Activity – Please repeat, without alteration, the line containing "Screen dimensions: 1025x729" and every line that follows it to the end of the entries below, and only those lines.

Source information –
[Start of section]
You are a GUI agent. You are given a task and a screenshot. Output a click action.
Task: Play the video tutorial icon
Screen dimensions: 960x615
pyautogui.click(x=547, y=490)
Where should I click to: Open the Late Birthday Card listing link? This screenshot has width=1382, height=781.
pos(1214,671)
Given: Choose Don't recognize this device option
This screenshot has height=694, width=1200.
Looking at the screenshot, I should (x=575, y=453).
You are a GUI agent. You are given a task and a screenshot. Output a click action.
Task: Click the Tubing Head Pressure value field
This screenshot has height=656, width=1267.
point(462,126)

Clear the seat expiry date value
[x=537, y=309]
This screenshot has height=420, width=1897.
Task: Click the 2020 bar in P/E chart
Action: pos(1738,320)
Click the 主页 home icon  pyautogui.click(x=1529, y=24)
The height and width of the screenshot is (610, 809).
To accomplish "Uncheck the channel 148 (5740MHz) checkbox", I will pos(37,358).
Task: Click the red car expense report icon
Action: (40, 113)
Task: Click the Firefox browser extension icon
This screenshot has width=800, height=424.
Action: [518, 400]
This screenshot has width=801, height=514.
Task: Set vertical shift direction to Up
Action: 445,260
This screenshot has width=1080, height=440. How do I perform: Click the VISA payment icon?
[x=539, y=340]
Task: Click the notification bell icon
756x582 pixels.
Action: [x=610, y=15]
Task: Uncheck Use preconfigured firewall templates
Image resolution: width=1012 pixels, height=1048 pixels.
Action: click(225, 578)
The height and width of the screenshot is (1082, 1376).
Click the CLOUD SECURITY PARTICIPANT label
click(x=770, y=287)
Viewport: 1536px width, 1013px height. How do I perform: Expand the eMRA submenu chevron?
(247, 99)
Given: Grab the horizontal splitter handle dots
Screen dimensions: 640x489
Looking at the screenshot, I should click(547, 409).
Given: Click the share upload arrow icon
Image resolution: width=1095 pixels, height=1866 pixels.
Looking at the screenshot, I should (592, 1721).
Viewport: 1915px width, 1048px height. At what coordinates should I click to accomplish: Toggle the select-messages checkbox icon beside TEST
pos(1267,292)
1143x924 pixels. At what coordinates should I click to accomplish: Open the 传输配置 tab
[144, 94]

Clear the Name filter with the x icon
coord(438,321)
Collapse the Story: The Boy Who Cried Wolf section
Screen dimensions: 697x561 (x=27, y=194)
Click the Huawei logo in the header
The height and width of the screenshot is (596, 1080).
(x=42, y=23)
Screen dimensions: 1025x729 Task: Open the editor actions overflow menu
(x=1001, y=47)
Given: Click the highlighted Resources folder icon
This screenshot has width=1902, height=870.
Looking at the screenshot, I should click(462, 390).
[End of section]
Task result –
Screen dimensions: 1025x729 Task: Open the editor actions overflow menu
(x=1001, y=47)
Given: Click the highlighted Resources folder icon
This screenshot has width=1902, height=870.
Looking at the screenshot, I should click(462, 390).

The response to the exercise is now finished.